EXERCICE COURT A -
Dans le texte sur le patrimoine géologique, relevez toutes les valeurs que l'on peut attribuer aux objets de la géologie selon la définition donnée.

EXTRAIT DU TEXTE -
Présentation des outils de protection du patrimoine géologique
La notion de patrimoine géologique
Patrimoine géologique : s’applique à tous les objets de la géologie auxquels on attribue une valeur scientifique, historique, éducative, ou esthétique et dont on estime que pour ces valeurs, ils méritent d’être recensés, portés à la connaissance de la société et préservés pour le bien des générations futures. Il peut concerner des sites dans la nature (patrimoine in situ) ou des musées et collections (patrimoine ex situ). Le terme géologie est ici à prendre dans son acceptation la plus large englobant tous les objets et sites qui symbolisent la mémoire de la Terre, et inclut donc différentes disciplines que sont la paléontologie, la minéralogie, la tectonique, la géomorphologie …
Aujourd’hui la conservation et la gestion de ce patrimoine sont devenues un objet de préoccupation mondiale. Au niveau national, cela s’est traduit en 2007 par la création de l’Inventaire national du patrimoine géologique (INPG) pour favoriser la mise en place de politiques de gestion et de valorisation adaptées. Institué par la loi du 27 février 2002 relative à la Démocratie de proximité, reprise à l’article L. 411-1A du code de l’environnement, l’inventaire a pour objectifs « d’inventorier et de hiérarchiser les sites géologiques les plus remarquables de France » (De Wever et al., 2006), Cette tâche est réalisée par chaque direction régionale de l’environnement, de l’aménagement et du logement (DREAL), en association avec les commissions régionales du patrimoine géologique (CRPG), sur la base d’une méthodologie nationale. L’INPG constitue ainsi un élément majeur de la politique de connaissance et de prise en compte de la nature.

(Entrées pour localiser des mots et des éléments)
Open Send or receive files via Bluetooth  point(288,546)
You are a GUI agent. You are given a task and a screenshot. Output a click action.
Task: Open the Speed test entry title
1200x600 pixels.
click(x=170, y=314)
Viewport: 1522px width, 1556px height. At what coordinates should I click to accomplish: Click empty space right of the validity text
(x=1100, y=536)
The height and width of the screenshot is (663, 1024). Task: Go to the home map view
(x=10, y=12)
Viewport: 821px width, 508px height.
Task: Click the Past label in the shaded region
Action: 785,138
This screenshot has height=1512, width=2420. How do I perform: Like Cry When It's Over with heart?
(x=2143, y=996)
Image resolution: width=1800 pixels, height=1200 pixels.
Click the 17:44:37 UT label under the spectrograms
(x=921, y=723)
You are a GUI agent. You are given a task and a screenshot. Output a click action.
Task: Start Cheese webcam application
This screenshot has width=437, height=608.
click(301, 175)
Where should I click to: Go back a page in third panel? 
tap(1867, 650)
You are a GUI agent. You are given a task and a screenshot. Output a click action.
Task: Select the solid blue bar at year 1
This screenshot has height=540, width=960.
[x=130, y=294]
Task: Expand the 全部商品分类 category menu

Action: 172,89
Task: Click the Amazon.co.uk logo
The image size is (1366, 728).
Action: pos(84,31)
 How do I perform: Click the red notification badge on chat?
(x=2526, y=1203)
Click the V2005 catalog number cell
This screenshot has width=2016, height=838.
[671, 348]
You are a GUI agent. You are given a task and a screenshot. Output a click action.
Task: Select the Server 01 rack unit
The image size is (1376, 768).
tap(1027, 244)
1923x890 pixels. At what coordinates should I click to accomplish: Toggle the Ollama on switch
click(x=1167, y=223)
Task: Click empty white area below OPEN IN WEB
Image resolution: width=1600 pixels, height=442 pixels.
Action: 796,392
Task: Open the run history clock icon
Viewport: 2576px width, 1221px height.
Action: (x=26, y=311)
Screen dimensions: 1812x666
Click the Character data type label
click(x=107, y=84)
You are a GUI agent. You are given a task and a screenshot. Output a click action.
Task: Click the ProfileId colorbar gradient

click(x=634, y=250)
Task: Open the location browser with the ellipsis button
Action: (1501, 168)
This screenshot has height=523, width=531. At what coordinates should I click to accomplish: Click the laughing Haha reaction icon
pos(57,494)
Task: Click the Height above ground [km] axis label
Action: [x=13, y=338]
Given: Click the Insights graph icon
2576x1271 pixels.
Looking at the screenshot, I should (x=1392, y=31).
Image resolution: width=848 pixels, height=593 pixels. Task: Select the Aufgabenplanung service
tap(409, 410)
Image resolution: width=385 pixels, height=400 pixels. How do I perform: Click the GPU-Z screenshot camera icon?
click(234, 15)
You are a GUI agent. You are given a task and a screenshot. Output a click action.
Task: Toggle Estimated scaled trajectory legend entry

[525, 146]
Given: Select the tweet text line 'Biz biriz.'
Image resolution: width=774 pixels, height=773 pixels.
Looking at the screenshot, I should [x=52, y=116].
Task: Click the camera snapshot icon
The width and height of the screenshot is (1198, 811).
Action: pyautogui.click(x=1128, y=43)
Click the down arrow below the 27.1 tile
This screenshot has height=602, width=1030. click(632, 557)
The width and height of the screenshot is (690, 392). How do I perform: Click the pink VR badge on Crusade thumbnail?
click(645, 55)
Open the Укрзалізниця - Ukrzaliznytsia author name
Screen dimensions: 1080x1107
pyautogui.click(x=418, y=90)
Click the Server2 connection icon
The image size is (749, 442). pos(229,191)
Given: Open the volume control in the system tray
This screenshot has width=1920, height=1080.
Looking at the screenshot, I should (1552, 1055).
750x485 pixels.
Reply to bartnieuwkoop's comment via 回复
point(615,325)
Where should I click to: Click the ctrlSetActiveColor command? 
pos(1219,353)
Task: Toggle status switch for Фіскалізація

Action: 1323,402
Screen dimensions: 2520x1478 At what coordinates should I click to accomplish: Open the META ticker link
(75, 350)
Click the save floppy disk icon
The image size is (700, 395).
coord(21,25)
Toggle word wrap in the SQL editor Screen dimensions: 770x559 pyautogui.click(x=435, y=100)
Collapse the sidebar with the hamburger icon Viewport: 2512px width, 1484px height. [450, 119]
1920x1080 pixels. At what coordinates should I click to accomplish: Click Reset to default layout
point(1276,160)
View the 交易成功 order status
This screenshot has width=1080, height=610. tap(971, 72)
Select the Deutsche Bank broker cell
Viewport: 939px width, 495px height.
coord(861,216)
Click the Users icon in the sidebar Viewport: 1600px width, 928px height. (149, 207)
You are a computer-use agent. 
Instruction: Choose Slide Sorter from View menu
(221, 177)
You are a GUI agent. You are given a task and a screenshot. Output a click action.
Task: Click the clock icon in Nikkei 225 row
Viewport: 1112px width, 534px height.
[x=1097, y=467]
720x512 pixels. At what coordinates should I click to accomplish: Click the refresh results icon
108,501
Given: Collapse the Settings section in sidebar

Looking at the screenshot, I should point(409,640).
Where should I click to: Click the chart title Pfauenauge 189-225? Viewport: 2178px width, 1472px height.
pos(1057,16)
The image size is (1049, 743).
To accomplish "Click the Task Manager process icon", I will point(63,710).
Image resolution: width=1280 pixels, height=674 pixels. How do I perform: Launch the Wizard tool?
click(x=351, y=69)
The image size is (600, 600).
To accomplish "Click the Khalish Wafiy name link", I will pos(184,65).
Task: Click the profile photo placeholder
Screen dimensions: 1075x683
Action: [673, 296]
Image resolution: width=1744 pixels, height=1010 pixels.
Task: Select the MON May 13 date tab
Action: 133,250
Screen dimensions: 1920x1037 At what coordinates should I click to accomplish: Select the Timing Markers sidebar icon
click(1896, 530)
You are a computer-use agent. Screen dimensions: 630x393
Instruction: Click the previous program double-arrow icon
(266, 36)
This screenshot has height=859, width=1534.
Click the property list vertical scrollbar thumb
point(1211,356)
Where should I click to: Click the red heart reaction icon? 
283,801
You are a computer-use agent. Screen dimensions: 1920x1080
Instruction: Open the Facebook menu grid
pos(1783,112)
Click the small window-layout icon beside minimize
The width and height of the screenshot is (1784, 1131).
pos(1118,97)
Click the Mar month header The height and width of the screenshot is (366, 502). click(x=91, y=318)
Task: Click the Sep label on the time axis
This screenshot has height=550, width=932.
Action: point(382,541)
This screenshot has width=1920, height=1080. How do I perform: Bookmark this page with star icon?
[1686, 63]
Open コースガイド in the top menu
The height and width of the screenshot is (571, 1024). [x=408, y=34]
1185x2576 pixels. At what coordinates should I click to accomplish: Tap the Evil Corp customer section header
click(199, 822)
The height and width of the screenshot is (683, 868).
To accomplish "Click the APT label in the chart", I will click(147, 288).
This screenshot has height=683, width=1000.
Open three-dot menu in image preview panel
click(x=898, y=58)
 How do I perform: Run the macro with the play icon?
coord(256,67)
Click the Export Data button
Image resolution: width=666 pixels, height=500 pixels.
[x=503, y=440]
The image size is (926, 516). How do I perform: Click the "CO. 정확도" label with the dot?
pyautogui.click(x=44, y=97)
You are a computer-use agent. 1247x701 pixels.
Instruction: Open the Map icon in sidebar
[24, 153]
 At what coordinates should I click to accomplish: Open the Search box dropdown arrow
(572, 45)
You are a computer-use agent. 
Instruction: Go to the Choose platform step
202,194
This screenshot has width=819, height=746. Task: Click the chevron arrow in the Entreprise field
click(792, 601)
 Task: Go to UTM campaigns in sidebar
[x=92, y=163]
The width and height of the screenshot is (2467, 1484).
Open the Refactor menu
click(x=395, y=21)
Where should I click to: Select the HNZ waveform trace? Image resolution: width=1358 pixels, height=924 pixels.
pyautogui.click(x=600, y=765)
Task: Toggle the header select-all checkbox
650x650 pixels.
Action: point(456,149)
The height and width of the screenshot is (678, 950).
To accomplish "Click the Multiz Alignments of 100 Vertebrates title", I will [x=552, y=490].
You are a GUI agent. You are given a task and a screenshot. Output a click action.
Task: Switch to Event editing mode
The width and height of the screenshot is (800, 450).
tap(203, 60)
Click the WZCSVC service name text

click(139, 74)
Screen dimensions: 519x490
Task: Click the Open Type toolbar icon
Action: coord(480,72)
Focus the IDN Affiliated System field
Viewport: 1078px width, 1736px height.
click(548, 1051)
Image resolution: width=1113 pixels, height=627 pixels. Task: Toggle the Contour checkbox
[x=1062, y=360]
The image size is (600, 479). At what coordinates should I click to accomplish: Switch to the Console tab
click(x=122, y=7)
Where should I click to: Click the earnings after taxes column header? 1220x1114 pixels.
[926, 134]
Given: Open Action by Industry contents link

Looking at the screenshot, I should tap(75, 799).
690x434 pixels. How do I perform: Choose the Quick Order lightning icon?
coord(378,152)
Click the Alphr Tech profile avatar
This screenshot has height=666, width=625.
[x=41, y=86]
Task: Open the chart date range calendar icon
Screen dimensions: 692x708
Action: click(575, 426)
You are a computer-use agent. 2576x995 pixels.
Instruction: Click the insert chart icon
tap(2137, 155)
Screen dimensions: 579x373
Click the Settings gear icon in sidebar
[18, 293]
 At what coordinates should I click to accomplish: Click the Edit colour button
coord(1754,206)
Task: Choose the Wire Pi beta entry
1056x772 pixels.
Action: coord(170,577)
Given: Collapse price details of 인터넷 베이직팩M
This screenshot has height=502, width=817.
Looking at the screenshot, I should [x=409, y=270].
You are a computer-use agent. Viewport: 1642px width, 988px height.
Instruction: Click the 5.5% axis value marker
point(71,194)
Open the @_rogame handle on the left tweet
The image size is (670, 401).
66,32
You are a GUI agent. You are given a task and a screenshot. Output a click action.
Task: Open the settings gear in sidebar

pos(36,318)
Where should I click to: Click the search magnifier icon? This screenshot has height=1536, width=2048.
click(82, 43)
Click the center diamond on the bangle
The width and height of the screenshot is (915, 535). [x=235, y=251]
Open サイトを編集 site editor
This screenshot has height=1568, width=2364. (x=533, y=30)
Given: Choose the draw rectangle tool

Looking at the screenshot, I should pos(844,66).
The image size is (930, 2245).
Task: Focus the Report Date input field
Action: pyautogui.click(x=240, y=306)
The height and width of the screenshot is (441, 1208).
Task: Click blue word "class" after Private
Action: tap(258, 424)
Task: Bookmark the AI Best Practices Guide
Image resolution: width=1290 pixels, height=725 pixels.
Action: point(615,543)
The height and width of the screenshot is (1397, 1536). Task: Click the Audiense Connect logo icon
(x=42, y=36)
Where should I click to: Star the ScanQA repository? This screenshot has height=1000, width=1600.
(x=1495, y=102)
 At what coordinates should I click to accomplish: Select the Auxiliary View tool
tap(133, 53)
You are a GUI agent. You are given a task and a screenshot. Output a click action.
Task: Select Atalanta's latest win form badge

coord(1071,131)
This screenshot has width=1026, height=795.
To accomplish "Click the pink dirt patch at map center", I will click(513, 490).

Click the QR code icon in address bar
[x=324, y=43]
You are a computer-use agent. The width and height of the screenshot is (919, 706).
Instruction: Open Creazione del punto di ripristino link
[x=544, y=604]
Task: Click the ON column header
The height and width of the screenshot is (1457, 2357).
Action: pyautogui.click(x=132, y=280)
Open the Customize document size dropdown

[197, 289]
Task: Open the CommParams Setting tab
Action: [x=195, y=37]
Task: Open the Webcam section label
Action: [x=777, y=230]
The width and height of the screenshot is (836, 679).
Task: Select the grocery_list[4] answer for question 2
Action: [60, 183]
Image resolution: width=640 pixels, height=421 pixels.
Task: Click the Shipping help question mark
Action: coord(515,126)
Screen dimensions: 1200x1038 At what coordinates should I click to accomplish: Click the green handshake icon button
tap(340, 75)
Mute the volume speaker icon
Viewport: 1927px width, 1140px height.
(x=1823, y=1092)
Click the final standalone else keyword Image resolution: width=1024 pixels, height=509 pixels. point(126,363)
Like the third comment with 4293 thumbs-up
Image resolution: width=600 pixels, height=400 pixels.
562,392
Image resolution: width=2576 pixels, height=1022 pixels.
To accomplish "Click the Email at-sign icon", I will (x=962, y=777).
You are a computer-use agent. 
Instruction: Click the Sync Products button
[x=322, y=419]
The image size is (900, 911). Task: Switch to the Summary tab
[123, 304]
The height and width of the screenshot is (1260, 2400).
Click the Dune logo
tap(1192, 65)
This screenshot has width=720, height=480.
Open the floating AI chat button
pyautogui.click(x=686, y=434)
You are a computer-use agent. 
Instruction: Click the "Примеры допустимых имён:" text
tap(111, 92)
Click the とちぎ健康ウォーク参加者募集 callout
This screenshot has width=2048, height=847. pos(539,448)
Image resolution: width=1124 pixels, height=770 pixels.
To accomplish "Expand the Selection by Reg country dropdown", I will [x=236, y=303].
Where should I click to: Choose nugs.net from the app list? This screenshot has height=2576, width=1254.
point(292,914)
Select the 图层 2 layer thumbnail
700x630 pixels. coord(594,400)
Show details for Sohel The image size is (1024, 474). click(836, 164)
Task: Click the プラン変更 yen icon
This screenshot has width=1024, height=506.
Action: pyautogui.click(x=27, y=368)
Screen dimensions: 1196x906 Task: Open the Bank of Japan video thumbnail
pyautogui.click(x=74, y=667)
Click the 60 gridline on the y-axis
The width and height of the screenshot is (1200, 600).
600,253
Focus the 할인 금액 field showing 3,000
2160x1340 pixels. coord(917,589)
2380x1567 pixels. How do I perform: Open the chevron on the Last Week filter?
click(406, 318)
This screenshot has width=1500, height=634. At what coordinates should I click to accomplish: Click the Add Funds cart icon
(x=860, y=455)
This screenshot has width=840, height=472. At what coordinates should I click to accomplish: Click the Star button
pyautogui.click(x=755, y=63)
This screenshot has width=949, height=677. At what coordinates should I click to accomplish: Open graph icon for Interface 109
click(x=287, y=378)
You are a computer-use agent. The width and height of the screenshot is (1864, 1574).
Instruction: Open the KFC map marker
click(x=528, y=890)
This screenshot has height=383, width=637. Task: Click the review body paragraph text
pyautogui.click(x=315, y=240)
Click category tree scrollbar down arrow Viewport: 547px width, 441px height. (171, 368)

EXERCICE COURT B -
Recopiez à l'identique les lignes des données : commencez à la ligne qui contient « Show details for » et arrêtez-vous après la dernière ligne des données.

RÉPONSE ATTENDUE A -
scientifique, historique, éducative, esthétique

RÉPONSE ATTENDUE B -
Show details for Sohel The image size is (1024, 474). click(836, 164)
Task: Click the プラン変更 yen icon
This screenshot has width=1024, height=506.
Action: pyautogui.click(x=27, y=368)
Screen dimensions: 1196x906 Task: Open the Bank of Japan video thumbnail
pyautogui.click(x=74, y=667)
Click the 60 gridline on the y-axis
The width and height of the screenshot is (1200, 600).
600,253
Focus the 할인 금액 field showing 3,000
2160x1340 pixels. coord(917,589)
2380x1567 pixels. How do I perform: Open the chevron on the Last Week filter?
click(406, 318)
This screenshot has width=1500, height=634. At what coordinates should I click to accomplish: Click the Add Funds cart icon
(x=860, y=455)
This screenshot has width=840, height=472. At what coordinates should I click to accomplish: Click the Star button
pyautogui.click(x=755, y=63)
This screenshot has width=949, height=677. At what coordinates should I click to accomplish: Open graph icon for Interface 109
click(x=287, y=378)
You are a computer-use agent. The width and height of the screenshot is (1864, 1574).
Instruction: Open the KFC map marker
click(x=528, y=890)
This screenshot has height=383, width=637. Task: Click the review body paragraph text
pyautogui.click(x=315, y=240)
Click category tree scrollbar down arrow Viewport: 547px width, 441px height. (171, 368)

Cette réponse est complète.